Vanna laughed happily. “Well, he’ll wait a long time,” she said with a glad look at Robert.
Then they sat down to the hearty supper that Emily had waiting for them.
Chapter 17
The next evening, just as they were coming in from prayer meeting, there came a telephone call from Mrs. Sutherland. Vanna went to answer it. “Emory Zane surely can’t have got home yet, can he?” she said to her sister as she went toward the phone.
Gloria flashed an understanding look. “He mi
ght have phoned her from wherever he was,” she said. “Is it Mother calling? Well, don’t be too much upset. Ask for Dad if she gets imperative.”
But Vanna came back from the upper hall where the telephone was located with a troubled look in her eyes.
“Mother says Dad is very sick and we must start home right away tomorrow morning. They brought him home unconscious from the office and he’s in a raging fever. They have a trained nurse and two doctors. Dad keeps asking if you are all right, Glory.”
Gloria gave her sister a stricken look. “You don’t think this is something that Emory Zane is trying to put across do you?” she asked anxiously.
Vanna shook her head. “No, Mother didn’t mention him. I doubt if he’s been back. She said we’d better drive down if we could get somebody reliable to come with us who could drive part of the way, as she couldn’t spare the chauffeur now to come after the car. But if we couldn’t get an escort, we were to come on the train and leave the car anyway. She said we needn’t worry. The doctor said there was no immediate danger, but it was better for us to be at home as soon as we conveniently could. She made me promise we wouldn’t fly. She’s terribly afraid of flying, you know.”
“Well, I think we ought to go at once!” said Gloria, rising excitedly. “Do you know if there is a train yet tonight?

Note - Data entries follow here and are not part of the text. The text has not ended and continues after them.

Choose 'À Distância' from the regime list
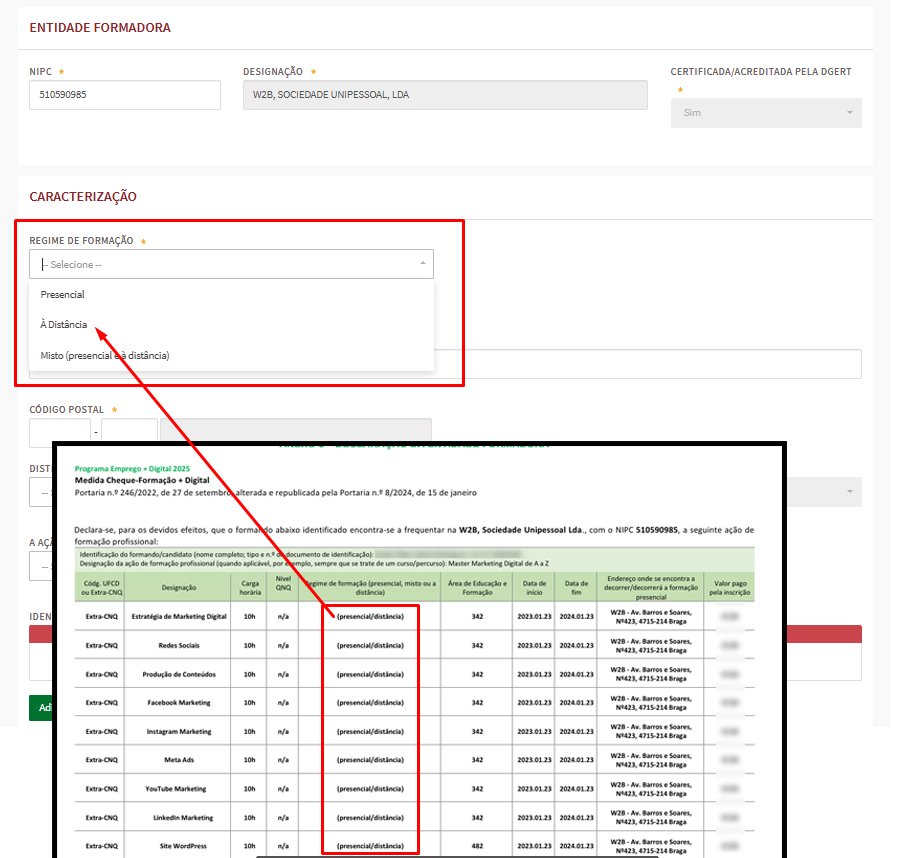Viewport: 908px width, 858px height. point(64,325)
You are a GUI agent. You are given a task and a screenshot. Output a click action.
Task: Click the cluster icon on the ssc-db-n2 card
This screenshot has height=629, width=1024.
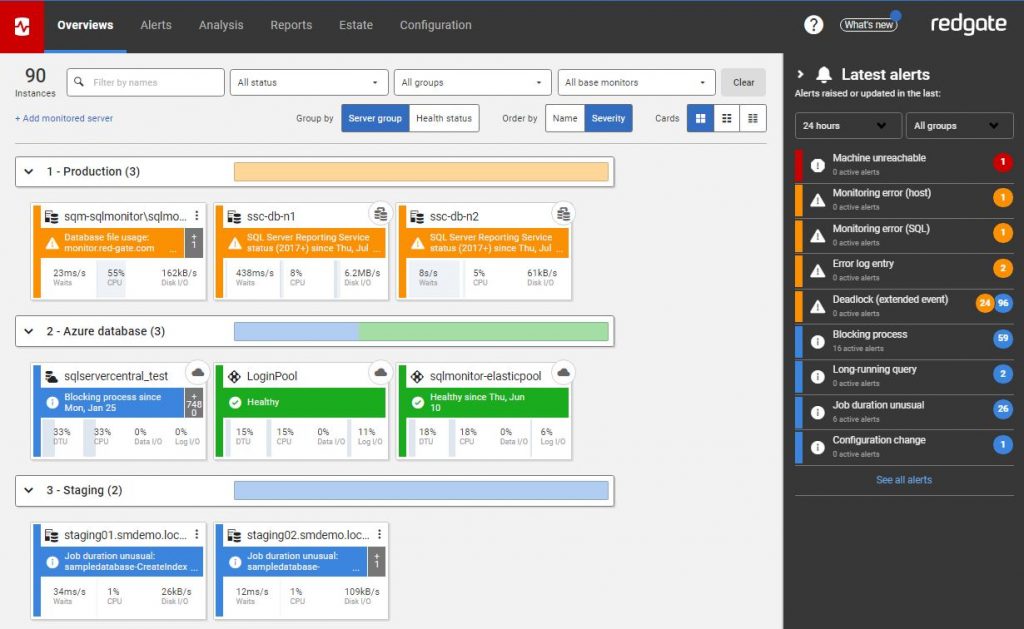coord(563,213)
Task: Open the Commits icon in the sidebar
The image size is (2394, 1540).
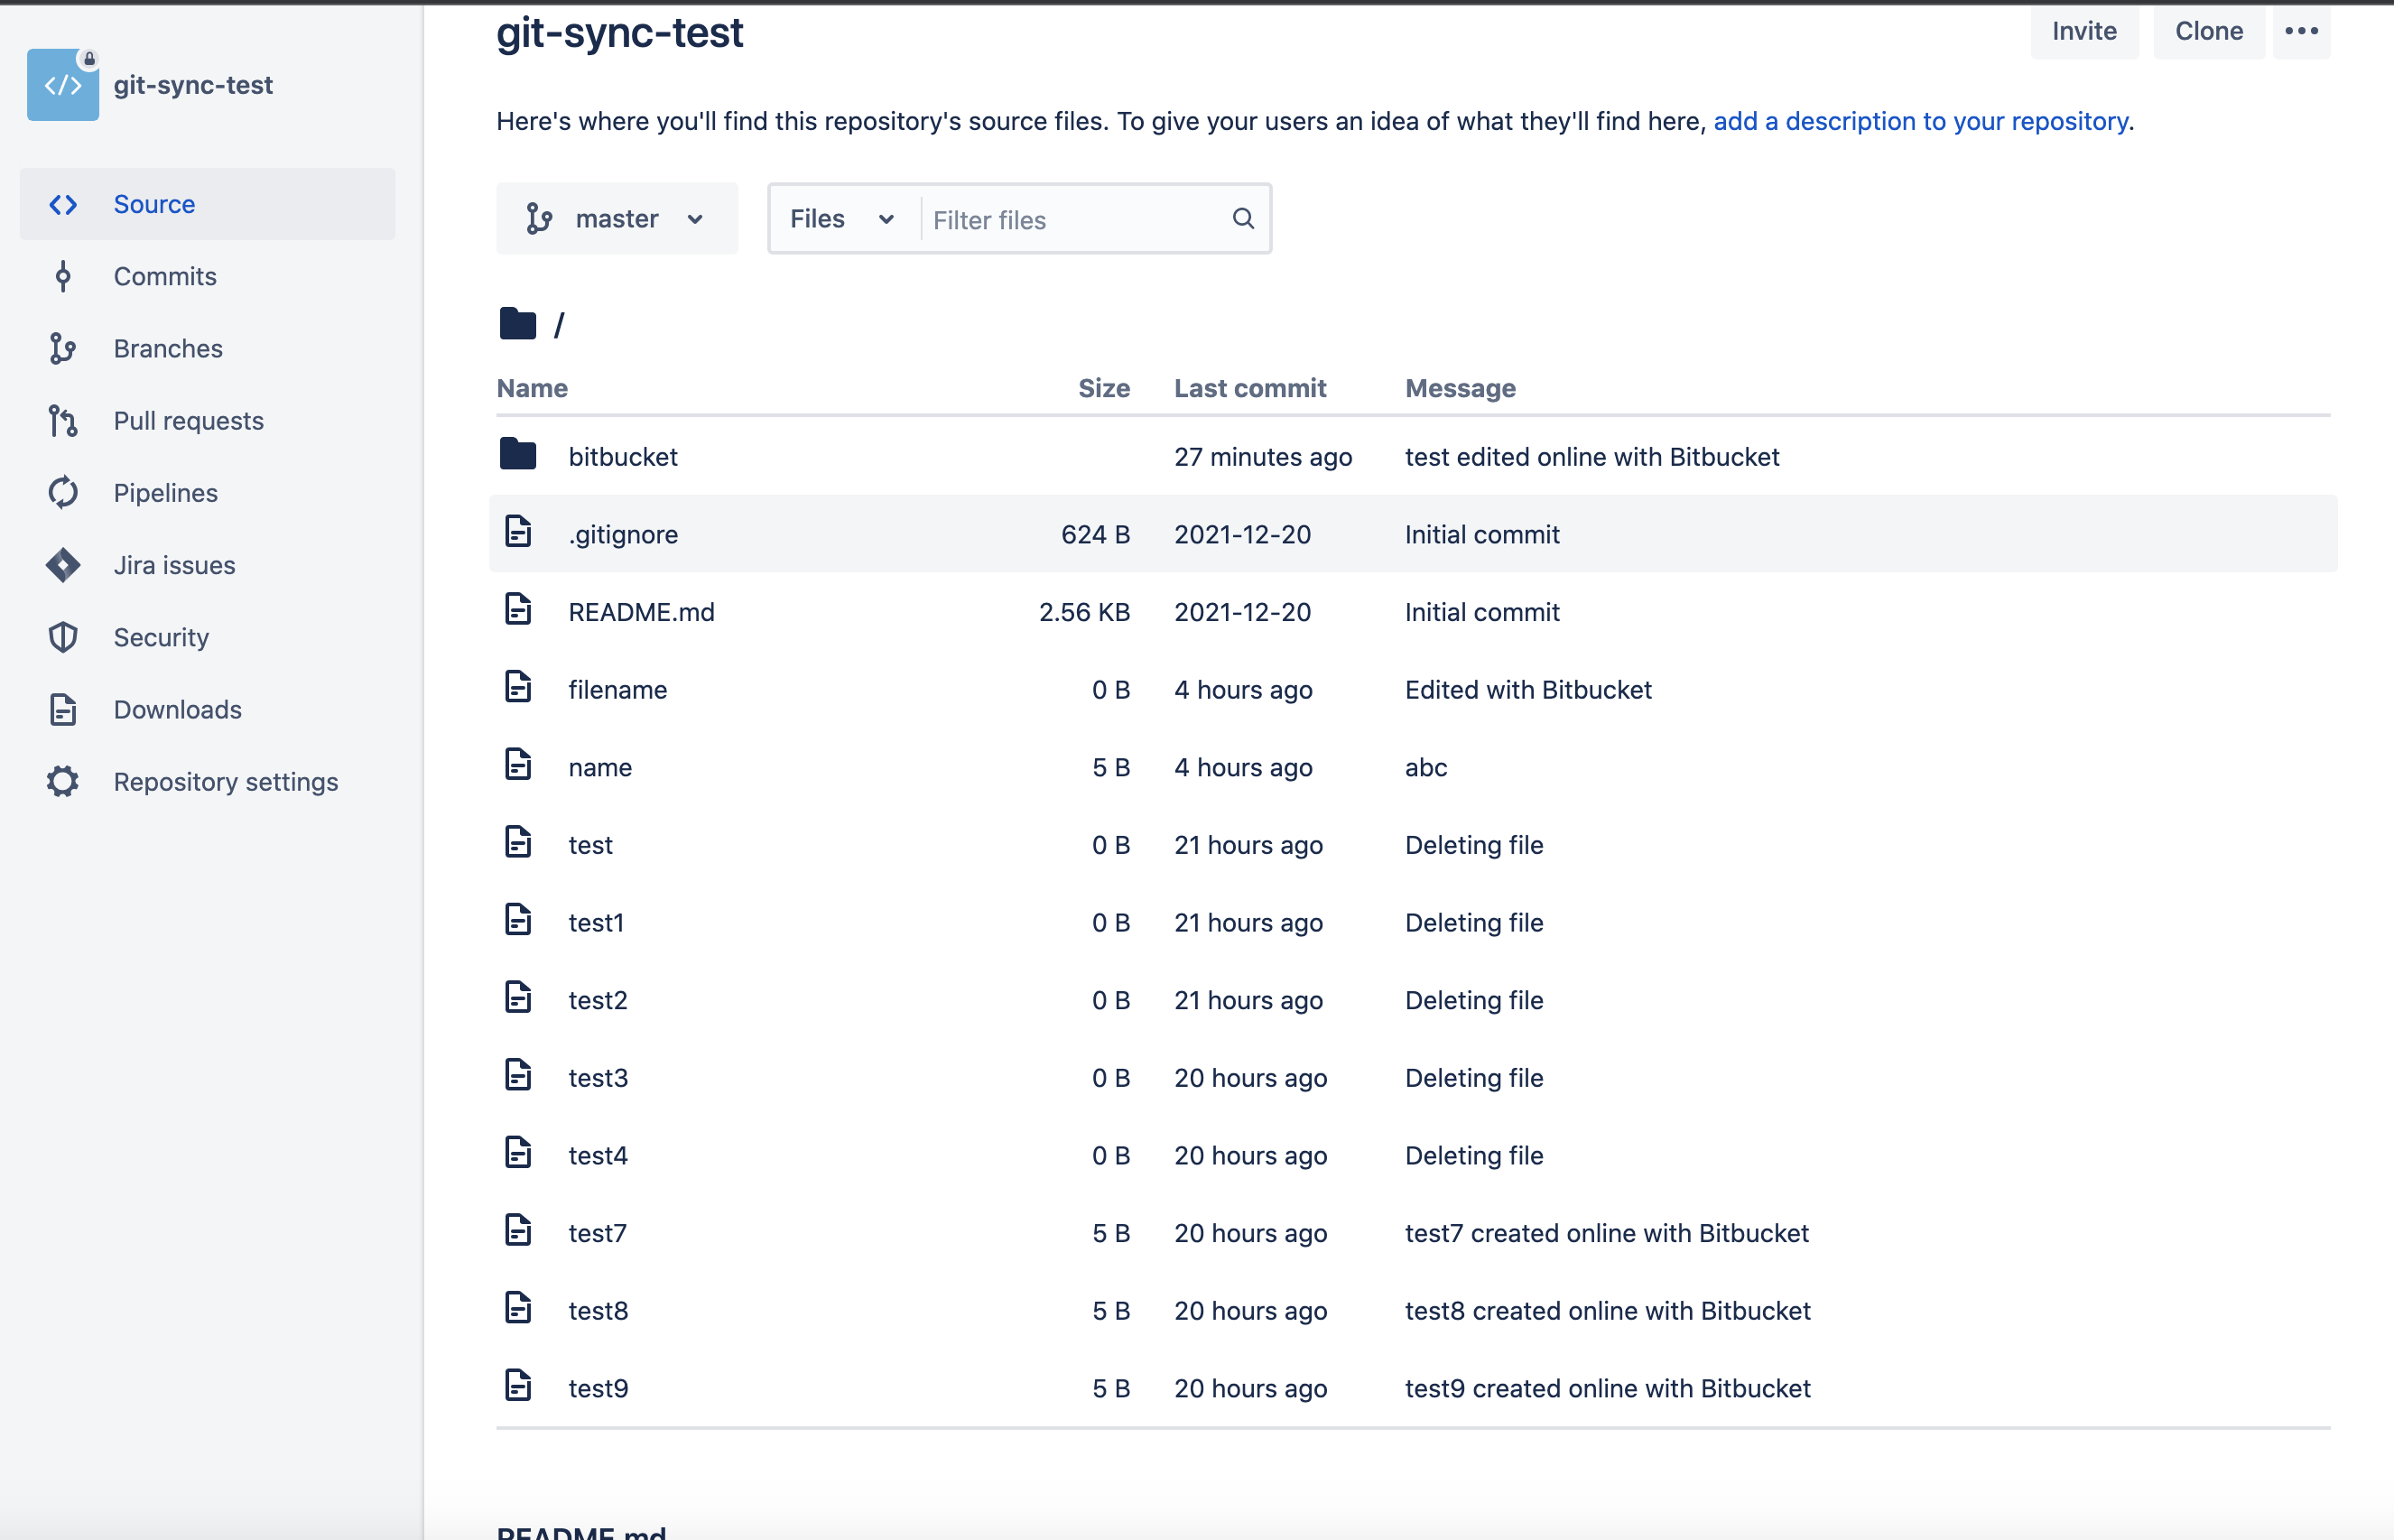Action: pyautogui.click(x=63, y=277)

That would be the fastest, wouldn’t it? If Dad is sick, I want to get to him as soon as possible, especially since he has asked for me.”
“The only night train has gone,” said Murray. “There’s nothing now till ten tomorrow morning. Our fastest train leaves Ripley at six in the evening. That makes good connections. The day train is slow and uncertain. I believe you could make better time driving. Of course Bob and I would go with you. How far is it? Bob, haven’t you got a road map in the car?”
“I have one,” said Gloria.
“If we start at daylight,” said Robert, lifting his eyes from the map and looking at Vanna, “we ought to make it by evening, and that’s as well or better than you can do by train. If you want to start within an hour and travel all night, why that’s so much to the good.”